Do you have any insights on which hotel brands have the best chairs? Is furniture standardized across brands?

  • nomad86 5 days ago

    I haven't checked it, but such data should be easy to get from our database.

a2800276 5 days ago

How happy are you with the results?The execution is great, but I feel the idea didn't really validate well. Every single sample ended up with pictures like this: (https://hotel.trvcdn.com/380/de/800024805/700034633/nh-colle...). While I'm impressed at how accurately you can detect chairs with wheels, that doesn't seem to be an indicator of an ergonomic workspace. Quite frankly, I would have preferred (and been fine with) sitting on the bed with my laptop in every hotel I clicked on.

pknerd 5 days ago

I wonder how good Gpt and Claude could do it. What would be the computational cost difference?

  • nomad86 5 days ago

    At first I wanted to use Google's Vertex AI for this purpose, but the costs were too high.

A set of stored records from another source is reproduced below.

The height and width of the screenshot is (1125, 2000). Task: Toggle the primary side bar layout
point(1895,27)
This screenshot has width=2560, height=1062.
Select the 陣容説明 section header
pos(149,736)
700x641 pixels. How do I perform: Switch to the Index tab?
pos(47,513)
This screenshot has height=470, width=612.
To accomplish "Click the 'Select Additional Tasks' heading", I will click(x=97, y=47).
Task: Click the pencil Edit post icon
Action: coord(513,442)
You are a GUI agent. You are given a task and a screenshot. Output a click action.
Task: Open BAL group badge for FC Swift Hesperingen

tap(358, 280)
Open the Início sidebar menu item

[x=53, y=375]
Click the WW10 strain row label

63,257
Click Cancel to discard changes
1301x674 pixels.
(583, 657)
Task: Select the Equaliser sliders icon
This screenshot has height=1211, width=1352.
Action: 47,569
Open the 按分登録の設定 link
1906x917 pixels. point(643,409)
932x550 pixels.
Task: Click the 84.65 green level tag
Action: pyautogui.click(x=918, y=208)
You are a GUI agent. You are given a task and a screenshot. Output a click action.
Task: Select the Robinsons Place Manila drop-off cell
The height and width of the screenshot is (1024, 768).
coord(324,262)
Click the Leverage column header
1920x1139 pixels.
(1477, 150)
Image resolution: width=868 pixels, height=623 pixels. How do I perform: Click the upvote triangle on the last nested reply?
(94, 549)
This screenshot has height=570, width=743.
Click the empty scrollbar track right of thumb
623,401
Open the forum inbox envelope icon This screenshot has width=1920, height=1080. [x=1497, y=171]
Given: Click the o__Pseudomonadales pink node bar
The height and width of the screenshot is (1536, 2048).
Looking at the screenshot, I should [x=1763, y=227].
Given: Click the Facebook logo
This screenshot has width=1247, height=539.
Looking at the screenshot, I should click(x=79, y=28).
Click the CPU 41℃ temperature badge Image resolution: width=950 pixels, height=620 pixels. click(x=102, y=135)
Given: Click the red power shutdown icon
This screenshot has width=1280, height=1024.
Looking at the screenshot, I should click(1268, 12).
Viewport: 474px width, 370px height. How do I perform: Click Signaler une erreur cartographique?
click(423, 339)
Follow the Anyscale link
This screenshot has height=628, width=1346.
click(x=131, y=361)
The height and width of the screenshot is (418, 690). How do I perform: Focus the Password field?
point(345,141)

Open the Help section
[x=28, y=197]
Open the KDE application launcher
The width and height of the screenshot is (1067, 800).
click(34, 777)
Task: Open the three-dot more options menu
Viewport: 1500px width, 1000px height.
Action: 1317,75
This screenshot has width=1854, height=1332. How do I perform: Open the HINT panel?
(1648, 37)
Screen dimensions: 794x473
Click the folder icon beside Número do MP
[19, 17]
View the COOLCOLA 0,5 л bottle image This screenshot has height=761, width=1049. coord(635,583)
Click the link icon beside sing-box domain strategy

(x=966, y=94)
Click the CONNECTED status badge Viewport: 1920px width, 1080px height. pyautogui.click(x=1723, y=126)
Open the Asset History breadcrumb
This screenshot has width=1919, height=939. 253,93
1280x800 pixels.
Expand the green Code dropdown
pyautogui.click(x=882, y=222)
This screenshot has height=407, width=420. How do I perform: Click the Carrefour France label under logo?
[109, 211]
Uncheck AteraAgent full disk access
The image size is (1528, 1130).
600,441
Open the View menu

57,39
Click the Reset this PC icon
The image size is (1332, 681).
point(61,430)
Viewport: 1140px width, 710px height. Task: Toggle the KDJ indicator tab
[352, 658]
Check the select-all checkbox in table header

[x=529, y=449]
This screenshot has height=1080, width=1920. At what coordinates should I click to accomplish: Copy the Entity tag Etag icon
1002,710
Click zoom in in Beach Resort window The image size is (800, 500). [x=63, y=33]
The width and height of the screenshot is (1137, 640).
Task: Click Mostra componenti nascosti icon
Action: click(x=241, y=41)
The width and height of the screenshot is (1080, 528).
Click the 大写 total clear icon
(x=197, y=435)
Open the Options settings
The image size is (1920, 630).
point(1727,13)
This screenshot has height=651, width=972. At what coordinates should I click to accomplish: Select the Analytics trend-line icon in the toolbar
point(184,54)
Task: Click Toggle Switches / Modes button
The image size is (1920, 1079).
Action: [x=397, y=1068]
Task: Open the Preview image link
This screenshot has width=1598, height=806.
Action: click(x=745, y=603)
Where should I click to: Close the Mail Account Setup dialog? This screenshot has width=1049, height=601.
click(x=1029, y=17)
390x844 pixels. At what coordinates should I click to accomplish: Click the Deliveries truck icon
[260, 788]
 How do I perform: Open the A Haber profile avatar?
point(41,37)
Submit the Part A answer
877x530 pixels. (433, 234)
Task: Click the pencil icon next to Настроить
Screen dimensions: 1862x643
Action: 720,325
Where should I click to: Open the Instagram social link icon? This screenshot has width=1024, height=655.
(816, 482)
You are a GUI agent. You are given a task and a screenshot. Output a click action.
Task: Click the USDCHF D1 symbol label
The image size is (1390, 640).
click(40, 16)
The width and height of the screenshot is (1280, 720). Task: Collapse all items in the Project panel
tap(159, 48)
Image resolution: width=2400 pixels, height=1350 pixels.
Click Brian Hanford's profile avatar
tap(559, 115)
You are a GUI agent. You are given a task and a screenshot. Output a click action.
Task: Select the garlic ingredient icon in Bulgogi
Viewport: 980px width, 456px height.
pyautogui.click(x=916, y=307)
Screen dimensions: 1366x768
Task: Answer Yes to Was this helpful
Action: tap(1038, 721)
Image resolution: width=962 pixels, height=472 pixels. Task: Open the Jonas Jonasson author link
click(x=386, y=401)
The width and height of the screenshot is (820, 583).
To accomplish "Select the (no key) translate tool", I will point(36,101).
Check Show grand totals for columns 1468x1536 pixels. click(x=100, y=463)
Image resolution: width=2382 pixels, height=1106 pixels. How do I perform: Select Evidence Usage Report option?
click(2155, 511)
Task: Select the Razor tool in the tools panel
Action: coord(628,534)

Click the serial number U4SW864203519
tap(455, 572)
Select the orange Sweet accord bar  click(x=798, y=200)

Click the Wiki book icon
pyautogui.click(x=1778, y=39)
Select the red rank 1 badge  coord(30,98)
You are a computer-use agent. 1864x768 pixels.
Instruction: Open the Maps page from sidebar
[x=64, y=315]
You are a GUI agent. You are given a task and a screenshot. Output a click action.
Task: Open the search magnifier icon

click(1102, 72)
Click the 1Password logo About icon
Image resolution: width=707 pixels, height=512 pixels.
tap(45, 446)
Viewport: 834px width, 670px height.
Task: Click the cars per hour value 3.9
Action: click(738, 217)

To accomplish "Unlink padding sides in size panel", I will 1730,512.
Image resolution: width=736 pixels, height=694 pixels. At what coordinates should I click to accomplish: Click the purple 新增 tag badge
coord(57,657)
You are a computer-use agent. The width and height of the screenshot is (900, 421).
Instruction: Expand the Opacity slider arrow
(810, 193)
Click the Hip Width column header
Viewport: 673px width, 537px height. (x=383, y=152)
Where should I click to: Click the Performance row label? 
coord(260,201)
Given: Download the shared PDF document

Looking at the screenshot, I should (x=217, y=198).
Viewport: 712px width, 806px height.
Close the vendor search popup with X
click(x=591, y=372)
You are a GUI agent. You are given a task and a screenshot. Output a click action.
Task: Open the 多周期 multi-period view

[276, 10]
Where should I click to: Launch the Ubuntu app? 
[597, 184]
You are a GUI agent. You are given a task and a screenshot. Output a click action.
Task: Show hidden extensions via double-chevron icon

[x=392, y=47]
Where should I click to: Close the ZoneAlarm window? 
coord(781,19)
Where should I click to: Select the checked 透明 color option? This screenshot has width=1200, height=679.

    Besides, in this case, we would also have to upload 40 million photos to the cloud for Google to evaluate what’s on them.

    YOLO is the best for such tasks; it works locally and is really fast.

camhart 5 days ago

Did you do anything to retrain the model, or just use it out of the box?

  • nomad86 5 days ago

    We manually labeled almost 1,000 chairs in various photos to train the model.

diimdeep 5 days ago

Without at least some technical details and insights from process of doing so this is just ad for your website. And it does not even work in country with 146 million people, but author is from "democratic" european country so not surprising.